ABOUT THIS TASK.
Look at each line of the records and count those with "value" in them. Please answer with the count alone.

Extracted records.
++++++
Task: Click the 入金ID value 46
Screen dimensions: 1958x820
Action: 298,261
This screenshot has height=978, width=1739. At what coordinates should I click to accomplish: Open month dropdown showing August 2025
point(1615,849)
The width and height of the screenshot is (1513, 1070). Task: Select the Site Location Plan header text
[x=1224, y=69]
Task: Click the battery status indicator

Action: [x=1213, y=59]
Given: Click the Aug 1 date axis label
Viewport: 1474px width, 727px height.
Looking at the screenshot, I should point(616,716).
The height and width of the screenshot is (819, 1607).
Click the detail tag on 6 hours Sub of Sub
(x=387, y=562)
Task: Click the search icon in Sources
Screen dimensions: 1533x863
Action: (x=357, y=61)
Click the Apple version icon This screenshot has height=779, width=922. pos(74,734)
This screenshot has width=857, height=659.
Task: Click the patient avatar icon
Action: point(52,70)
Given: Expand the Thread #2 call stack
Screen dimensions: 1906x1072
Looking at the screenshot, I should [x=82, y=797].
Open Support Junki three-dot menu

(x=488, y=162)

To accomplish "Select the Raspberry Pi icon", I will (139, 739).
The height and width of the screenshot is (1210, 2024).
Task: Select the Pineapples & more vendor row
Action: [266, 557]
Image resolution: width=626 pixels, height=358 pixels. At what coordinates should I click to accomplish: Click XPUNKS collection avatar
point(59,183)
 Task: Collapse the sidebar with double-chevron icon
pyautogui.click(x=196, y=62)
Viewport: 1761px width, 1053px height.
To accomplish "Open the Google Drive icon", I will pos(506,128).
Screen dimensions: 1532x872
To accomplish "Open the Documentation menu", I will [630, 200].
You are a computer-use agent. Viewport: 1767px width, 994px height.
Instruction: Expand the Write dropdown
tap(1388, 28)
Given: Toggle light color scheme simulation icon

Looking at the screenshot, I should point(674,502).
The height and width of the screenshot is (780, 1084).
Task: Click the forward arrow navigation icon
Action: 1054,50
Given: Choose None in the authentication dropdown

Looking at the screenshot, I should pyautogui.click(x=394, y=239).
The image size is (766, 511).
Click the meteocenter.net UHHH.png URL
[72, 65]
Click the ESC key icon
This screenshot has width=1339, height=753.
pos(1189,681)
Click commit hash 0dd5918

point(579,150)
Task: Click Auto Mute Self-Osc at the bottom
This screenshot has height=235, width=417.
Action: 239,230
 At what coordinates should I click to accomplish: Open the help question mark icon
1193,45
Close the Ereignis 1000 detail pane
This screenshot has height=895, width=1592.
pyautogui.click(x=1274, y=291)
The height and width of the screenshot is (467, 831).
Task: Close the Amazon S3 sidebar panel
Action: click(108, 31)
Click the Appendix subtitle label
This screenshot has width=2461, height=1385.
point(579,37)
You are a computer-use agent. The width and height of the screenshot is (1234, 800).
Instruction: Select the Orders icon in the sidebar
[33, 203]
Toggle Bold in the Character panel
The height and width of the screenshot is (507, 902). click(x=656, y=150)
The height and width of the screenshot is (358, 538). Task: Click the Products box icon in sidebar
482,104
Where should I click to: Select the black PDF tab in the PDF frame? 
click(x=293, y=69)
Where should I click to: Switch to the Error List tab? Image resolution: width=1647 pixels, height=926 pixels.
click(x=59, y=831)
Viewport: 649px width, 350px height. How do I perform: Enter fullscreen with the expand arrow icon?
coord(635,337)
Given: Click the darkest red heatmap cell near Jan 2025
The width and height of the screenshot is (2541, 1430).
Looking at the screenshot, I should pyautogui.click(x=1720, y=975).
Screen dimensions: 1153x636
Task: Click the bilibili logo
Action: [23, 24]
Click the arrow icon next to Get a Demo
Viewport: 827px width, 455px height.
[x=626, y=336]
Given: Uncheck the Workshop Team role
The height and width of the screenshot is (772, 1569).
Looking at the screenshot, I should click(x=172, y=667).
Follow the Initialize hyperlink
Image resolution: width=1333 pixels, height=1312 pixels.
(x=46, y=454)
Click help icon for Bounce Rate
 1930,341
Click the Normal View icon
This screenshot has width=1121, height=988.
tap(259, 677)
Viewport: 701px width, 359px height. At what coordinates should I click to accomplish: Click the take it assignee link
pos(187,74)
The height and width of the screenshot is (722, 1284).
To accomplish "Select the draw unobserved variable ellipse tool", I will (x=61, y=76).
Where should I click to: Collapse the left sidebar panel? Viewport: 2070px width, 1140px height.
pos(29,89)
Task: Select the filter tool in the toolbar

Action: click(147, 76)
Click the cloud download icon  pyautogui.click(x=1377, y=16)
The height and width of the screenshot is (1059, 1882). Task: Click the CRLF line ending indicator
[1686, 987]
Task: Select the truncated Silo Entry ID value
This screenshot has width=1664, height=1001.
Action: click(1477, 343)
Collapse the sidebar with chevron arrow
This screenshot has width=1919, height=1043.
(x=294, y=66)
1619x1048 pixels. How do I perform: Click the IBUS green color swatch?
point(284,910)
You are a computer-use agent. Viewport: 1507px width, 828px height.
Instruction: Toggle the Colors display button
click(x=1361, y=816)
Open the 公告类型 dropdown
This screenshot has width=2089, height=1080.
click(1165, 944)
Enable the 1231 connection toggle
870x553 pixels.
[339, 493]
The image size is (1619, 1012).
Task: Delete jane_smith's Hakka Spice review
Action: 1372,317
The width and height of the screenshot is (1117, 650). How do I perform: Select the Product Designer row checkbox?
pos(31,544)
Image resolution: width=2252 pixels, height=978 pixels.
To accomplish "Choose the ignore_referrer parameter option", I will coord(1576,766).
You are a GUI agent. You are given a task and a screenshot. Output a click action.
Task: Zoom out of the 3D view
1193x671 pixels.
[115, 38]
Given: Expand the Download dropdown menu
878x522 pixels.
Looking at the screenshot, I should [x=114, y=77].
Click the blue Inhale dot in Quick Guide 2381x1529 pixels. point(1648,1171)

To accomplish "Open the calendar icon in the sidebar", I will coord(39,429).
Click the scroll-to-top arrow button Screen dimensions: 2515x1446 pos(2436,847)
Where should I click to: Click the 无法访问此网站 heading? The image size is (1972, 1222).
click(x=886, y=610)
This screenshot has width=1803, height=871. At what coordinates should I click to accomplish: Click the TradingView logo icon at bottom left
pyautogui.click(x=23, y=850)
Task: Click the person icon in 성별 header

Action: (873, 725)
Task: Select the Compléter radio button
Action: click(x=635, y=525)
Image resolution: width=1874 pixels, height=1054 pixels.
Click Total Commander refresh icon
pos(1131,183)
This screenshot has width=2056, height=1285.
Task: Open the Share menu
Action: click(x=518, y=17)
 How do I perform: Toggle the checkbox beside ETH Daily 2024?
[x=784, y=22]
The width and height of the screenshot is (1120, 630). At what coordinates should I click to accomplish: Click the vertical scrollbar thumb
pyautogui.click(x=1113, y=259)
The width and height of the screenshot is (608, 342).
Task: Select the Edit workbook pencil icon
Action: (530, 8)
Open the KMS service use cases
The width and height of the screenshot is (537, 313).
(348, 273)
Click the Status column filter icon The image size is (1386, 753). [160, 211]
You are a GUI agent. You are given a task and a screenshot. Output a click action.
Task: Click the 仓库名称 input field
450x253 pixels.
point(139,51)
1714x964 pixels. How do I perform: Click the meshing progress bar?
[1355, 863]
++++++
YOUR SOLUTION.
2